▸ **Requirement**: Could you render everything from the start of the items through the line containing "Action: pyautogui.click(x=255, y=258)" as a Markdown table, numbering each row under No. and putting the line under Text, with blank lines left out?

--- Data extract ---

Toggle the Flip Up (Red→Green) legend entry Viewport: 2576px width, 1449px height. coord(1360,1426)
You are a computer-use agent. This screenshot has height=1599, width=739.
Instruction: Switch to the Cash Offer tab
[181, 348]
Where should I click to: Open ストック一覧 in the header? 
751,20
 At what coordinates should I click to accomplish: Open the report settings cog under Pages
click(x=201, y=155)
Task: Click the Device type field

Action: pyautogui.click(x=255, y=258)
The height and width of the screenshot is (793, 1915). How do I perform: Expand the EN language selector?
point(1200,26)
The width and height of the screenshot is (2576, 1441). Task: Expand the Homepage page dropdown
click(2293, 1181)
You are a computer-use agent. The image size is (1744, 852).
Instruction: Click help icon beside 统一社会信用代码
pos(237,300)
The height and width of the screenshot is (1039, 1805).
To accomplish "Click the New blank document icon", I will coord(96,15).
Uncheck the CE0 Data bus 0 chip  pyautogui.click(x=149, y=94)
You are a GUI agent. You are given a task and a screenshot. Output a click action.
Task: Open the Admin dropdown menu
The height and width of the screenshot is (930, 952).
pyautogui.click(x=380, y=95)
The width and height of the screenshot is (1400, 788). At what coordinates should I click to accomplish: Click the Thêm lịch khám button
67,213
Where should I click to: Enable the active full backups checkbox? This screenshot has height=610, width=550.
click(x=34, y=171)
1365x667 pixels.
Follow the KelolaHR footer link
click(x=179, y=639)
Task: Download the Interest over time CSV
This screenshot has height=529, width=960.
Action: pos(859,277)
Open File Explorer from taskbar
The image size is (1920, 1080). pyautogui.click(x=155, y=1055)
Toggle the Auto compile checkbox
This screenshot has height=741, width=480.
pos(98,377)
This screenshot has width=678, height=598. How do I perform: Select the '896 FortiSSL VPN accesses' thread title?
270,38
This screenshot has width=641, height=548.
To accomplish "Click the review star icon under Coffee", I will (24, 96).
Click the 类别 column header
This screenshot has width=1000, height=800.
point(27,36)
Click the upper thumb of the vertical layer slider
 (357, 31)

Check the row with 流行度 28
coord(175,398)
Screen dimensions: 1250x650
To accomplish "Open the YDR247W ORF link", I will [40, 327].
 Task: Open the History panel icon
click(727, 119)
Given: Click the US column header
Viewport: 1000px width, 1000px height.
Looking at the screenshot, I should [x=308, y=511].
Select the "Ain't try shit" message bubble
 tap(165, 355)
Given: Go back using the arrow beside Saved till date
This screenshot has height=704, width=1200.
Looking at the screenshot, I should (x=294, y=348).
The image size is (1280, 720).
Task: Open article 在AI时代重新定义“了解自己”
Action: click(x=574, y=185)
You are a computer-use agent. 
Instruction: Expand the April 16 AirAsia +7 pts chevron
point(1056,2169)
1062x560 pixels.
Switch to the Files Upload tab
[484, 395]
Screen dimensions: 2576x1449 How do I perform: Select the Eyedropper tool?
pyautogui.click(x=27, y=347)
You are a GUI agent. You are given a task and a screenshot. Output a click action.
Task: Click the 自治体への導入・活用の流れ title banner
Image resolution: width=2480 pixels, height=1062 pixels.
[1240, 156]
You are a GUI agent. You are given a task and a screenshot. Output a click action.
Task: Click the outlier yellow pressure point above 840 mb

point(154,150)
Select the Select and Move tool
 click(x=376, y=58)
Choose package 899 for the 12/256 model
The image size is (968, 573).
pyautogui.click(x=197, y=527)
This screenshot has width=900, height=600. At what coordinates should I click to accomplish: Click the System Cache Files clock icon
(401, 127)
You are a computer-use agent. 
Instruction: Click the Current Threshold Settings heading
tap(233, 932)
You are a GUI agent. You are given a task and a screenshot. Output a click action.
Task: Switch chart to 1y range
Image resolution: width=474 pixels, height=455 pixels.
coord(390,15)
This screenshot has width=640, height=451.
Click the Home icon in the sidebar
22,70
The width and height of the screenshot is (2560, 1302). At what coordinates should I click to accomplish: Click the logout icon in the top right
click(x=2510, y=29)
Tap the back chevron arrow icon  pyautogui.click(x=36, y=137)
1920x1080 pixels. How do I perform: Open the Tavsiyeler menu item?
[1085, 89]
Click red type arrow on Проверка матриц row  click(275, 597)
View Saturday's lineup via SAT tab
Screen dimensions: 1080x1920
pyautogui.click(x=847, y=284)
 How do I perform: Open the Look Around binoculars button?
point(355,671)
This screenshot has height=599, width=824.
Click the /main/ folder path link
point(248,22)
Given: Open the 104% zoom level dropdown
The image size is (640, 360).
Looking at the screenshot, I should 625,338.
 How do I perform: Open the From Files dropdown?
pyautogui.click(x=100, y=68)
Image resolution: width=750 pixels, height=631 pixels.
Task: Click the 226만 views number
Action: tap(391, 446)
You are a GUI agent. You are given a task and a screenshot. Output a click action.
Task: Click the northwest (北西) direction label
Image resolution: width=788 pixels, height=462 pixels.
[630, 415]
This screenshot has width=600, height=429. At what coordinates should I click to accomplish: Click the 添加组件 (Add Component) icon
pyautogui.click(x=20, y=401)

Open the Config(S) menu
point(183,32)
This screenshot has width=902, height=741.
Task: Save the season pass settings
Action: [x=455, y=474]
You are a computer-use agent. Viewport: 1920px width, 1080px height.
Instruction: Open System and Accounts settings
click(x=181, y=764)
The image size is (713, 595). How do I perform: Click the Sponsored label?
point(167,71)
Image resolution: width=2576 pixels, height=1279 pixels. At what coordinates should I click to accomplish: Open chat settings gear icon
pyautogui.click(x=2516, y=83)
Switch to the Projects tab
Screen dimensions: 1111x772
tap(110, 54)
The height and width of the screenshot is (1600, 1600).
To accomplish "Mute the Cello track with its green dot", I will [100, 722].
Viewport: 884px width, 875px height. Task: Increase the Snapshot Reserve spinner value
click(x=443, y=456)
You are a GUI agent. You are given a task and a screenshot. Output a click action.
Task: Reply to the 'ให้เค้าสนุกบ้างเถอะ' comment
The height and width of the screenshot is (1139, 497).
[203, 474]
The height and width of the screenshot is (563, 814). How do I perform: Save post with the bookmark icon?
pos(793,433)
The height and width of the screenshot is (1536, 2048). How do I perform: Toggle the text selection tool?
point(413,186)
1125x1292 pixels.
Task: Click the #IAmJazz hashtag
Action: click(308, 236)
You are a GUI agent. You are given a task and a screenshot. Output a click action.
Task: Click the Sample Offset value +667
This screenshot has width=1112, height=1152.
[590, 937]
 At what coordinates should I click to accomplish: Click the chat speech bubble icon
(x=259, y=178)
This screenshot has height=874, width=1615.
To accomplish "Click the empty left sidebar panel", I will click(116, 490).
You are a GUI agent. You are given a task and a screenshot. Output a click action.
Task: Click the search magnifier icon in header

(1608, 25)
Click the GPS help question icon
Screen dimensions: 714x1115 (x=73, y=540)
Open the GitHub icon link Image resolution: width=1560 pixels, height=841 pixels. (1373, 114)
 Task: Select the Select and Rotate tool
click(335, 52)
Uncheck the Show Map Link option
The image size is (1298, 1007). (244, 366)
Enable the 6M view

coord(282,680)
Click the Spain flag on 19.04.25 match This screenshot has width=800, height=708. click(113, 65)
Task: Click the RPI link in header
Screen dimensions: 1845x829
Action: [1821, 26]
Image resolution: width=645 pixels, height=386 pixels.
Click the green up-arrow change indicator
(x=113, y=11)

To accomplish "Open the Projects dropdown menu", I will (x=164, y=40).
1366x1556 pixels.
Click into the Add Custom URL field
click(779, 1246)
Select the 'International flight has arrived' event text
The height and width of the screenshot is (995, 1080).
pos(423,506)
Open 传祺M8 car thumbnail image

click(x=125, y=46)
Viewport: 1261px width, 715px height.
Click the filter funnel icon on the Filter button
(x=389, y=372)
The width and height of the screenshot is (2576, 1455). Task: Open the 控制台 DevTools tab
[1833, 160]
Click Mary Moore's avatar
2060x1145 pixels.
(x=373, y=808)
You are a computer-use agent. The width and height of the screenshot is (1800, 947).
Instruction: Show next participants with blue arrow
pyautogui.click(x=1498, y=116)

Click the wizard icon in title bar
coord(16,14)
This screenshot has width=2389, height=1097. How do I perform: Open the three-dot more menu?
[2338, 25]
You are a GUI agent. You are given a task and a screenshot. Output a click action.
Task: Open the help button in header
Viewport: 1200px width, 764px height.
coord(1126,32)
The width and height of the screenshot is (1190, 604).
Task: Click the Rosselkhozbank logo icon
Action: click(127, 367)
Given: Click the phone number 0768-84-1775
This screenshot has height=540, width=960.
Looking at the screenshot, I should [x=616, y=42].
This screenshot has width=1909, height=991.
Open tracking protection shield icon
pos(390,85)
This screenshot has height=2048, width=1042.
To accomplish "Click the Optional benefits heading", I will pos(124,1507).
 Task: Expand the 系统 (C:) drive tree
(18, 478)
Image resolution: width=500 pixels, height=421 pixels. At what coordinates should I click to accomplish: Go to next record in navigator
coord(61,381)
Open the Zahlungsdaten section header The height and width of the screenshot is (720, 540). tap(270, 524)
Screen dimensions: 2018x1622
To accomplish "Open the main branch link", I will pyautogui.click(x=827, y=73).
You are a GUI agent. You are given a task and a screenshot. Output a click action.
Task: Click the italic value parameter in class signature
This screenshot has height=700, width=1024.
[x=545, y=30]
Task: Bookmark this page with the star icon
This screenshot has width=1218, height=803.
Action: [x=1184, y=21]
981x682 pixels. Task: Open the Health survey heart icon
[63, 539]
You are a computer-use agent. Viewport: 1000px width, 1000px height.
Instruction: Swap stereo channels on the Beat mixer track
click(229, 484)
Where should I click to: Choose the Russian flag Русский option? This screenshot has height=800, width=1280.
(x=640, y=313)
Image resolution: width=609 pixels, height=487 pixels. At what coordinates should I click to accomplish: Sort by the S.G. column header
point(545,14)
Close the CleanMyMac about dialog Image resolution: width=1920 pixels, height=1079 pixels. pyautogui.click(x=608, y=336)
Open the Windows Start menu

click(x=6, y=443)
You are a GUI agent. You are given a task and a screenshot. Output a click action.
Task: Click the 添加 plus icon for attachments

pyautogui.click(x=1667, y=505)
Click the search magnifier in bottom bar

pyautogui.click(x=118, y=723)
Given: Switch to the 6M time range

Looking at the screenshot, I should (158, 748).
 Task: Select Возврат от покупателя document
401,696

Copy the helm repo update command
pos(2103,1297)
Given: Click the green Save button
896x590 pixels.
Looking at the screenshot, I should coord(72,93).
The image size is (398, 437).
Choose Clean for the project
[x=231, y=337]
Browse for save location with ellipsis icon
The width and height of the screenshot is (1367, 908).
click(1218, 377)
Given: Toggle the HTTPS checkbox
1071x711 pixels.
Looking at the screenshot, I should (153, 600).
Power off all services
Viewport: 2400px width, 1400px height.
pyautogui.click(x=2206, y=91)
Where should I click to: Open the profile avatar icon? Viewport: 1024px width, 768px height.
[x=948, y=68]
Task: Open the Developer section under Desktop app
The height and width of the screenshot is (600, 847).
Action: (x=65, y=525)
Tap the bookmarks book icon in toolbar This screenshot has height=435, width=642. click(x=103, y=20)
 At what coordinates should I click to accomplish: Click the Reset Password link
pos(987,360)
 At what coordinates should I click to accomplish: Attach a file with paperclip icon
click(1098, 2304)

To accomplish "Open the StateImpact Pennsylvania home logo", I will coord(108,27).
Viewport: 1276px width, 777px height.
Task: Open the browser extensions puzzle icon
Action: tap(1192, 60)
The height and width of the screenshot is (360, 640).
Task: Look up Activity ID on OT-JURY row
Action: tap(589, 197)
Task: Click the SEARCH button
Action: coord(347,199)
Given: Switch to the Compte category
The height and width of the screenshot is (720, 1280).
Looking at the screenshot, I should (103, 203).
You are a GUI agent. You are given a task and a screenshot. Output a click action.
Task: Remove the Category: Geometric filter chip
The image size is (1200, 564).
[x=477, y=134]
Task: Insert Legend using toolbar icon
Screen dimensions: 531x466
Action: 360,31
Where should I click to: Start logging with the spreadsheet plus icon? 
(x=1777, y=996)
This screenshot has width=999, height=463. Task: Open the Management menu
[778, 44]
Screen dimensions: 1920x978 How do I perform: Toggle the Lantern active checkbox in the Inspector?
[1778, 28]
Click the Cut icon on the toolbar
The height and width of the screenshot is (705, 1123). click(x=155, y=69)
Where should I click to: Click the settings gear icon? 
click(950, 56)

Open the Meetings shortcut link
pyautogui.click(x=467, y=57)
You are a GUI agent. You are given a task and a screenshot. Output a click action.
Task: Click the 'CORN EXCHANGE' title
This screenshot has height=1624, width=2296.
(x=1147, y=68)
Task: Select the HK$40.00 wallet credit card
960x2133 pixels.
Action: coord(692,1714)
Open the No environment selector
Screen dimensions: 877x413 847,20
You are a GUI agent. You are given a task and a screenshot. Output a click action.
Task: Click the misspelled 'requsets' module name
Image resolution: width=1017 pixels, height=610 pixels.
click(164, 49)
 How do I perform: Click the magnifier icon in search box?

---

▸ **Final result**:
| No. | Text |
|---|---|
| 1 | Toggle the Flip Up (Red→Green) legend entry Viewport: 2576px width, 1449px height. coord(1360,1426) |
| 2 | You are a computer-use agent. This screenshot has height=1599, width=739. |
| 3 | Instruction: Switch to the Cash Offer tab |
| 4 | [181, 348] |
| 5 | Where should I click to: Open ストック一覧 in the header?  |
| 6 | 751,20 |
| 7 |  At what coordinates should I click to accomplish: Open the report settings cog under Pages |
| 8 | click(x=201, y=155) |
| 9 | Task: Click the Device type field |
| 10 | Action: pyautogui.click(x=255, y=258) |